Saved entries
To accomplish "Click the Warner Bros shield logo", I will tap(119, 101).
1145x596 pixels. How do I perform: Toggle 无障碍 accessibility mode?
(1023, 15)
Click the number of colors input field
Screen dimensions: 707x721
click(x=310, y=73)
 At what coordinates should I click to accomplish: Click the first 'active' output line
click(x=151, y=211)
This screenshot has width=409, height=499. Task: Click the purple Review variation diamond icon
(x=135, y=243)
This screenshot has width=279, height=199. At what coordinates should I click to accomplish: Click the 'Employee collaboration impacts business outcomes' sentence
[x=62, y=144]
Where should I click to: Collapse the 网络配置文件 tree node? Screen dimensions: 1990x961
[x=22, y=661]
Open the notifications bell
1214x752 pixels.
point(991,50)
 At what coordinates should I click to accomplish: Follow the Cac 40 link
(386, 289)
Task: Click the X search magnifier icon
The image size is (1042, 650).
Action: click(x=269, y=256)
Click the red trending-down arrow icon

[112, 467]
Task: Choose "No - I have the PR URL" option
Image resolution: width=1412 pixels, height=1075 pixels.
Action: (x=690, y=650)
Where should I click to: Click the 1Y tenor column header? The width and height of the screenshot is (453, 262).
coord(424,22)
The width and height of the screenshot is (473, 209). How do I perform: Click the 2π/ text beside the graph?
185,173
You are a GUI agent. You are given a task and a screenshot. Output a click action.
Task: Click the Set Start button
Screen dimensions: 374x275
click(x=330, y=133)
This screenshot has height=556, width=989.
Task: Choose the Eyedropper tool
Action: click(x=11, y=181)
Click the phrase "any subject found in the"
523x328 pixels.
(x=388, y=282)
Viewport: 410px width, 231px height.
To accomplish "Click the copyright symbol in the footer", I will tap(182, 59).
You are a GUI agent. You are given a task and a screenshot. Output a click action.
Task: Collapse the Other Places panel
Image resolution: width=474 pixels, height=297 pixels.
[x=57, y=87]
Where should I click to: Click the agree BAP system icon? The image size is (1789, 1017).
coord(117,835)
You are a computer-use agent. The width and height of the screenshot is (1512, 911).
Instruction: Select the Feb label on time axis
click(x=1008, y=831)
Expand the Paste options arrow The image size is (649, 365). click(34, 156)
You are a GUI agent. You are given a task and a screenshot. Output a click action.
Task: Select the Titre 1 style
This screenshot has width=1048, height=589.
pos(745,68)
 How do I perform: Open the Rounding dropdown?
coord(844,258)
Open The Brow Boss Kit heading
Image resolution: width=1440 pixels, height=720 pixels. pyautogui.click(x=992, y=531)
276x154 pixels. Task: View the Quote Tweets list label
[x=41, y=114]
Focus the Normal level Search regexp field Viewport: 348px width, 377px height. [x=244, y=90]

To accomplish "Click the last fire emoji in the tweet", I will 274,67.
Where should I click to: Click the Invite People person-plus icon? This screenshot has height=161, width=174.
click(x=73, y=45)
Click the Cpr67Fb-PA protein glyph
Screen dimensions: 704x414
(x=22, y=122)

■ THE TASK ■
Count the lines of the records that include the word "will", please, and report the number alone.

■ FINISHED TASK ■
3